# “The Difference Between Rock and Stone” Voting Thread



## Chesters Daughter (Aug 15, 2019)

*IMPORTANT NOTICE: We've a new update to the rules. Henceforth, kindly refrain from using the "like" function, or offering critique on any of the entries, UNTIL OUR WINNER IS ANNOUNCED.

A reminder for all entrants: you are obligated to cast at least one vote in the poll. Failure to do so will result in your entry being disqualified.

*Welcome one and all to the Poetry Challenge voting poll! Please read all of the *entries*, and then proceed to cast votes for as many pieces as you see fit, but please keep in mind that entrants may not vote for their own work. *If you vote for yourself, your entry will be disqualified.
**
*All entries are eligible for critique *once our winner has been announced. Critique for entries on the public board should be posted in this thread. Critique for secure entries must be posted in the secure thread which may be accesses here. Please be mindful of where your critique is being posted so that the first rights of entrants are not compromised. 
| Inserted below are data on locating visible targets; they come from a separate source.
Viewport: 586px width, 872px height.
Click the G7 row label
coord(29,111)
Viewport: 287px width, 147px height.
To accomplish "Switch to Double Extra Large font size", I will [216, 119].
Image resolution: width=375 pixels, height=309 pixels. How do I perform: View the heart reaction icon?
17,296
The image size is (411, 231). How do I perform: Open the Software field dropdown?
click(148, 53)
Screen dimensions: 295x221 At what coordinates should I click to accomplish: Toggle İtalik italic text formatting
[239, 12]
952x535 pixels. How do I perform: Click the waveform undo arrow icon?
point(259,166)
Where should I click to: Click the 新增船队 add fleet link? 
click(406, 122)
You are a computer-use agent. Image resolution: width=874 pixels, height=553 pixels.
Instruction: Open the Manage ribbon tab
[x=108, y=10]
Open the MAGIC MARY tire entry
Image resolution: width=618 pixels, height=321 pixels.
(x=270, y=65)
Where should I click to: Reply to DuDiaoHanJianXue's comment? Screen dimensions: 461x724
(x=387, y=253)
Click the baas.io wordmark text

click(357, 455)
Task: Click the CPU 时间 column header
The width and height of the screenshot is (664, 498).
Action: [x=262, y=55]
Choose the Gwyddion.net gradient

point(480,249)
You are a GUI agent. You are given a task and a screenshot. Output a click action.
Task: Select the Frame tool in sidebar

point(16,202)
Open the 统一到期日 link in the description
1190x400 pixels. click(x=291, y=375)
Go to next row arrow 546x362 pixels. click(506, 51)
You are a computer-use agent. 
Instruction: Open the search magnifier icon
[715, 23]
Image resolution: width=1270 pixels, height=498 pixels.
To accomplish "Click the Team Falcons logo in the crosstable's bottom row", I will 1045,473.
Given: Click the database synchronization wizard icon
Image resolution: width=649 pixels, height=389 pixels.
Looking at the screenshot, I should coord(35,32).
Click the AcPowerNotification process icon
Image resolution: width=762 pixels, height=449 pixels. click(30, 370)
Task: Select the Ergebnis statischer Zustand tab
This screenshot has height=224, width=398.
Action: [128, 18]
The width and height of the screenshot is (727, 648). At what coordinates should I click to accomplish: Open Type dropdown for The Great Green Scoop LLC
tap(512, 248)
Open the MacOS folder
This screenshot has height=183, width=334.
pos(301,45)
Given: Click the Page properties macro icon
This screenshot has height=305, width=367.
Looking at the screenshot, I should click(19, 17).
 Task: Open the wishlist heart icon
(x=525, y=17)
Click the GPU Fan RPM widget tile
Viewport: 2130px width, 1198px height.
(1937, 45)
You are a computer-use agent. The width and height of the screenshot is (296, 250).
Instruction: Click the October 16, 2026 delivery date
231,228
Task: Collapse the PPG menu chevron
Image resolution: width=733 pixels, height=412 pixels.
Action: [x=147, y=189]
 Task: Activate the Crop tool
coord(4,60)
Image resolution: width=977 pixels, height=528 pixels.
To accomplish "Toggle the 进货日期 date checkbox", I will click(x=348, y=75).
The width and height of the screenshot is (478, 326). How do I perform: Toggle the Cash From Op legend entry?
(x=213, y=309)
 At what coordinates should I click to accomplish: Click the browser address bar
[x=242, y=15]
*I remind everyone that all critique, and responses to it, must be directed solely at the work. Any comments that veer into the personal will be promptly removed upon discovery and will result in appropriate moderation for the poster. No baiting, flaming, or trolling will be tolerated in this thread, or its partner on the secure board.*

You have ten days to make your selections. This poll will close on August 25th at 8:45 EST.

Best of luck to all entrants!

Once this poll has closed, and the results have been officially revealed, you may post your entry on either of the Poetry boards for additional feedback.*


----------